→ Extracted information
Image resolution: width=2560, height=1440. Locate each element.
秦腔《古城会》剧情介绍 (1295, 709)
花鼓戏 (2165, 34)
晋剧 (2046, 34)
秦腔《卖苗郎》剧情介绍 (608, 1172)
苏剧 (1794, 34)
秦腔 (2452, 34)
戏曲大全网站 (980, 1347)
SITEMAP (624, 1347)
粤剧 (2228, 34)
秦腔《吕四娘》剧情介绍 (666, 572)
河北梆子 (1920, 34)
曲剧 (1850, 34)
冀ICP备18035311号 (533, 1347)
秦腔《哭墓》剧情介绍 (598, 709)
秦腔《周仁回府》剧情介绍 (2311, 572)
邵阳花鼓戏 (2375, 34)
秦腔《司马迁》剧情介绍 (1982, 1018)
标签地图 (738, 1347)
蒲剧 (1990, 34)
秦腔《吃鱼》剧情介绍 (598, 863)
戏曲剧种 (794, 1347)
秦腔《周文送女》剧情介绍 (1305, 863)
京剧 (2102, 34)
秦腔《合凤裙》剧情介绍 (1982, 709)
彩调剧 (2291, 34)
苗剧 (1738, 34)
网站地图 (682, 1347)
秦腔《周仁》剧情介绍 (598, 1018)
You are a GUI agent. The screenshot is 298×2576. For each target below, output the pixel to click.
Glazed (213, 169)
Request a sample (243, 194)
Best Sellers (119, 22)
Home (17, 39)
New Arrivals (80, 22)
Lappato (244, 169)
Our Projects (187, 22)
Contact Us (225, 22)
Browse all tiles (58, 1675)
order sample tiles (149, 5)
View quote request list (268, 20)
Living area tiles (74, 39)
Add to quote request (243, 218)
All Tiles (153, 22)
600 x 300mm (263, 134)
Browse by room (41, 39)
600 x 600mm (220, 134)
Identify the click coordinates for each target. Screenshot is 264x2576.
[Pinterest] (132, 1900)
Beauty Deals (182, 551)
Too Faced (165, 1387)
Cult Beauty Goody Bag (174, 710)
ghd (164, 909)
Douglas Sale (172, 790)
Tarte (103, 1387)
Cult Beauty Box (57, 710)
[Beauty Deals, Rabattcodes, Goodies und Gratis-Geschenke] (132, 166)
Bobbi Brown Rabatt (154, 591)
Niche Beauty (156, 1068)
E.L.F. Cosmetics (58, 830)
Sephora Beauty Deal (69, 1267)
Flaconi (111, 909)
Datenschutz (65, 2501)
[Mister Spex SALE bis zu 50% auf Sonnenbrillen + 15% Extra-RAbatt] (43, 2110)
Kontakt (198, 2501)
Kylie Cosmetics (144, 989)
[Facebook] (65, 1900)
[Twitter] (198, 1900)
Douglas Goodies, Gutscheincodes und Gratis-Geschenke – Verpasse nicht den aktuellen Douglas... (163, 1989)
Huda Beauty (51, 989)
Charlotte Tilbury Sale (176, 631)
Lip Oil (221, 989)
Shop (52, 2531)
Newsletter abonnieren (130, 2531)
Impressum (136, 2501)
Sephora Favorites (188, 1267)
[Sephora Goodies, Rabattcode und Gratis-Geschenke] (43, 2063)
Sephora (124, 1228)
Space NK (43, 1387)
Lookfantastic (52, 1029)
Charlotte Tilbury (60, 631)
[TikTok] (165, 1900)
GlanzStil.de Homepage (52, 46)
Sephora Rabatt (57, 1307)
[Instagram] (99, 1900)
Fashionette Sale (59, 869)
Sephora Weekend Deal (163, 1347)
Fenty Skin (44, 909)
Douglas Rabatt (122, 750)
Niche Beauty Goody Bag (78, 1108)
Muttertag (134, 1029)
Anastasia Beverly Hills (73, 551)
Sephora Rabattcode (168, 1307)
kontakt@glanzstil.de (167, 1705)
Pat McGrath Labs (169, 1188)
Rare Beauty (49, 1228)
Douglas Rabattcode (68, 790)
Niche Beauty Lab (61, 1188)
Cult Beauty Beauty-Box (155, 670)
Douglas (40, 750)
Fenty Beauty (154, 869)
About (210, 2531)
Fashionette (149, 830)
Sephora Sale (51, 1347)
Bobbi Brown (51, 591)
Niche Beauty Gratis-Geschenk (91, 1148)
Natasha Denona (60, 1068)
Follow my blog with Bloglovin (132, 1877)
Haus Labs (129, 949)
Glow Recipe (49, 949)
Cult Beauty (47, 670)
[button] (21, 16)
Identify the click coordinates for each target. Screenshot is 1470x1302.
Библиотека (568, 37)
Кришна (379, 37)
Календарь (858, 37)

→ Work instructions
Using the material above, report each line where "Gratis" occurs.

→ Task solution
[Beauty Deals, Rabattcodes, Goodies und Gratis-Geschenke] (132, 166)
Douglas Goodies, Gutscheincodes und Gratis-Geschenke – Verpasse nicht den aktuellen Douglas... (163, 1989)
[Sephora Goodies, Rabattcode und Gratis-Geschenke] (43, 2063)
Niche Beauty Gratis-Geschenk (91, 1148)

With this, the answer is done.